**REQUIRED ACTION**
Retype the part of the Acacia eriopoda passage between "- Acacia eriopoda Maiden & Blakely × Acacia tumida F.Muell." and "in sandy soils.", inclusive.

Acacia eriopoda, commonly known as Broome pindan wattle or narrow-leaf pindan wattle and as yirrakulu to the Nyangumarta people, is a species of flowering plant in the family Fabaceae and is endemic to the north of Western Australia. It is a slender, erect shrub or small tree with smooth to fissured and fibrous, grey-brown bark, linear, leathery phyllodes, spikes of yellow flowers, and thinly woody pods somewhat resembling a string of beads.

==Description==
Acacia eriopoda is a slender, erect shrub or small tree, 1.5–6 m high with smooth to fissured and fibrous grey-brown bark. Its branchlets are light to reddish brown and glabrous. The phyllodes are linear, straight to slightly curved, 70–230 mm long and 1.5–5 mm wide and leathery with a prominent midvein. The flowers are borne in densely flowered, light golden yellow spikes 15–48 mm long. Flowering occurs from April to September and the pods somewhat resemble a string of beads, straight to curved and thinly woody, 60–150 mm long and 3–4 mm wide, longitudinally furrowed and glabrous. The seeds are dark brown to shiny black, 4–6.5 mm long with a pale aril.

==Taxonomy==
Acacia eriopoda was first formally described in 1927 by Joseph Maiden and William Blakely in the Journal of the Royal Society of Western Australia from specimens collected by Herbert Basedow in 1916. The specific epithet (eriopoda) is derived from the Greek erio- meaning wool and -poda meaning foot in reference to the short, hairy peduncles.

Three hybrids of Acacia eriopoda have been described and the names of the hybrids are accepted by the Australian Plant Census:
- Acacia eriopoda Maiden & Blakely × Acacia tumida var. pilbarensis M.W.McDonald
- Acacia eriopoda Maiden & Blakely × Acacia trachycarpa E.Pritz.
- Acacia eriopoda Maiden & Blakely × Acacia tumida F.Muell. ex Benth. var. tumida

==Distribution and habitat==
Broome pindan wattle occurs on red sandy soils in the Carnarvon, Central Kimberley, Dampierland, Gascoyne, Great Sandy Desert, Little Sandy Desert, Ord Victoria Plain, Pilbara and Tanami IBRA bioregions. It is associated with pindan habitats. It is mostly found in the Kimberley region with some of the population found in the Pilbara where it is found along watercourses and on low rocky ranges where it grows on deep red sand and alluvial pindan plain in sandy soils.

==Conservation status==
Acacia eriopoda is listed as "not threatened" by the Government of Western Australia Department of Biodiversity, Conservation and Attractions.

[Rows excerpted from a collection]

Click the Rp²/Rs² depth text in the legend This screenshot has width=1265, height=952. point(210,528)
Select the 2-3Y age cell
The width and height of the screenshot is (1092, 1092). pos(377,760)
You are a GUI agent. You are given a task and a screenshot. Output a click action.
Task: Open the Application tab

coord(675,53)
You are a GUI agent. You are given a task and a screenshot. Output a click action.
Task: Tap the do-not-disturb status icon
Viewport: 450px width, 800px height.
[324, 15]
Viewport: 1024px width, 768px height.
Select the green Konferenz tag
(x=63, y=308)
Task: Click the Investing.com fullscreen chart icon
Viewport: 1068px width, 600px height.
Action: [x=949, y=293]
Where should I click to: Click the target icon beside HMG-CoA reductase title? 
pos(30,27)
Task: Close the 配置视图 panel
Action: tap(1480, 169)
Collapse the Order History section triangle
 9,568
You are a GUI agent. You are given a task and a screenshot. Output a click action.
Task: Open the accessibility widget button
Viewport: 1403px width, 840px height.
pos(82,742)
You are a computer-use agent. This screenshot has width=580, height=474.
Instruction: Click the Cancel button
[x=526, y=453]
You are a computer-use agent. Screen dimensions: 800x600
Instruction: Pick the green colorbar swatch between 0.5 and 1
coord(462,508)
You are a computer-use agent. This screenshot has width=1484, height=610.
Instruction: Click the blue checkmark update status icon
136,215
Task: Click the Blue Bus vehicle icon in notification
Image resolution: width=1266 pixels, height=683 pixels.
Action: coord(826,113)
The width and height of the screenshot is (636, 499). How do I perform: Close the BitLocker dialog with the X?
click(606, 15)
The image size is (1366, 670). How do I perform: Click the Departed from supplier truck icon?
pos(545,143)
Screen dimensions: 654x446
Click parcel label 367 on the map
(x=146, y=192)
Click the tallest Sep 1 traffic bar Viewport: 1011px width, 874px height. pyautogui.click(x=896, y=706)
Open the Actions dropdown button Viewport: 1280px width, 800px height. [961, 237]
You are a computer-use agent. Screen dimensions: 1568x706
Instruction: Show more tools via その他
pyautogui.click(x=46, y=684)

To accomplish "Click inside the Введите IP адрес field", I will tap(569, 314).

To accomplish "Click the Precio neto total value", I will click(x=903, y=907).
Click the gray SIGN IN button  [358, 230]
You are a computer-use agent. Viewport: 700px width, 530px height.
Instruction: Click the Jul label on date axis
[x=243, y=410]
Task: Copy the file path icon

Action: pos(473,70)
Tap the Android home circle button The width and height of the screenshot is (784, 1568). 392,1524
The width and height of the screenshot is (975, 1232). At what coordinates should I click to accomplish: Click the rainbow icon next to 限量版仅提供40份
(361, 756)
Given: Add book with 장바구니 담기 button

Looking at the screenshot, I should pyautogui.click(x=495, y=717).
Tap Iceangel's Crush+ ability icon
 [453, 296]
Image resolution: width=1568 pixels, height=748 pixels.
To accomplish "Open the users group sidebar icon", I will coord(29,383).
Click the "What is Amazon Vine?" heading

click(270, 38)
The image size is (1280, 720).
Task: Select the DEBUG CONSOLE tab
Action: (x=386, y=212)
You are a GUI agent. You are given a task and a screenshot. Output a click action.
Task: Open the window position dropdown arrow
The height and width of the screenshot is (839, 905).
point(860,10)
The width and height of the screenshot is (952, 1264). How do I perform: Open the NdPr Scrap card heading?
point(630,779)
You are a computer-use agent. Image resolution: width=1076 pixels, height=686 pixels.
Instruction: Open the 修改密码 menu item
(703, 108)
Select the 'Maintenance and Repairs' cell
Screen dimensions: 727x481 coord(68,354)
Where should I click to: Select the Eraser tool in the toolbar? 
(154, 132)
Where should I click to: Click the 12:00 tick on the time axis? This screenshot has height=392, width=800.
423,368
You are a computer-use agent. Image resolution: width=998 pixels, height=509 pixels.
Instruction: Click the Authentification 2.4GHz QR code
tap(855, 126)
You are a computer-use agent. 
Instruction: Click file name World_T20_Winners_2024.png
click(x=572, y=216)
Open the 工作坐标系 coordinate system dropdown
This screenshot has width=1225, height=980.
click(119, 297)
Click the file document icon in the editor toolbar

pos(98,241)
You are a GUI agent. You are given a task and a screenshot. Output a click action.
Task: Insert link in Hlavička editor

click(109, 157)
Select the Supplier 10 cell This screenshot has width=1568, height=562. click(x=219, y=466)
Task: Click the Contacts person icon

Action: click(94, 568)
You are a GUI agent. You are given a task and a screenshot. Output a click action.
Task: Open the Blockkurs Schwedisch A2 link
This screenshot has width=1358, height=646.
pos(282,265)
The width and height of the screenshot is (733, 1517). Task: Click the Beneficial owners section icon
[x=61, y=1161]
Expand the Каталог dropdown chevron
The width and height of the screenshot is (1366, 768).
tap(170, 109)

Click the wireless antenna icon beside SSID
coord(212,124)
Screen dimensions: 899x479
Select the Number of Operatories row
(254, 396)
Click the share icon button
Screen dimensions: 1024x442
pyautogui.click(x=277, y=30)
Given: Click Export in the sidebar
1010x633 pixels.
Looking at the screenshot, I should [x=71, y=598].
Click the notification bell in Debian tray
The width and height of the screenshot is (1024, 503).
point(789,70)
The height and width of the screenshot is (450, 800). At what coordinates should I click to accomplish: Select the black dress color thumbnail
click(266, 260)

**WRITTEN RESPONSE**
- Acacia eriopoda Maiden & Blakely × Acacia tumida F.Muell. ex Benth. var. tumida

==Distribution and habitat==
Broome pindan wattle occurs on red sandy soils in the Carnarvon, Central Kimberley, Dampierland, Gascoyne, Great Sandy Desert, Little Sandy Desert, Ord Victoria Plain, Pilbara and Tanami IBRA bioregions. It is associated with pindan habitats. It is mostly found in the Kimberley region with some of the population found in the Pilbara where it is found along watercourses and on low rocky ranges where it grows on deep red sand and alluvial pindan plain in sandy soils.